WHAT YOU WILL DO: From the line with "Task: Click the middle navy button at the top" through the line with "You are a computer-use", repeat the entries verbatim, both end lines included, and add nothing.

SUPPLIED ENTRIES:

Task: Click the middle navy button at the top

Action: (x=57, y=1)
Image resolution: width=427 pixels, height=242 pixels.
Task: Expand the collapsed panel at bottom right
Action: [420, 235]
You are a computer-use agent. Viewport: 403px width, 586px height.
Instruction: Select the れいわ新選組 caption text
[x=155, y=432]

--

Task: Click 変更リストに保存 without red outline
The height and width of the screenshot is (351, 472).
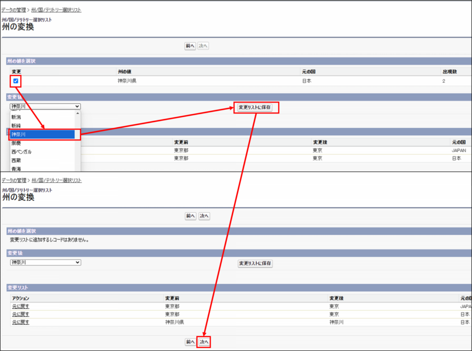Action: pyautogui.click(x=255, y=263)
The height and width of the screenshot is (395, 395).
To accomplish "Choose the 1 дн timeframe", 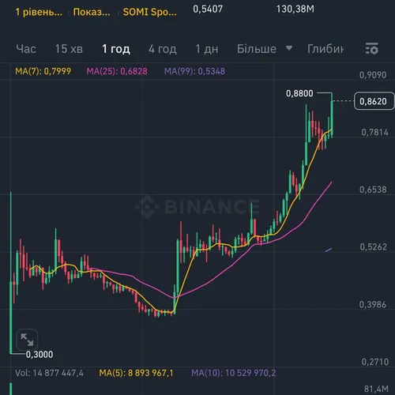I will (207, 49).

* * *

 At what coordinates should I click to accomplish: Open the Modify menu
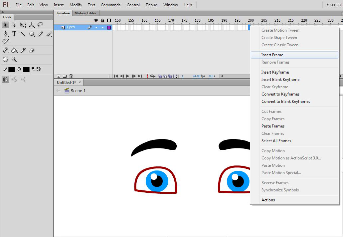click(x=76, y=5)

OUTPUT:
Task: Click the middle navy button at the top

Action: (x=57, y=1)
Image resolution: width=427 pixels, height=242 pixels.
Task: Expand the collapsed panel at bottom right
Action: [420, 235]
You are a computer-use agent. Viewport: 403px width, 586px height.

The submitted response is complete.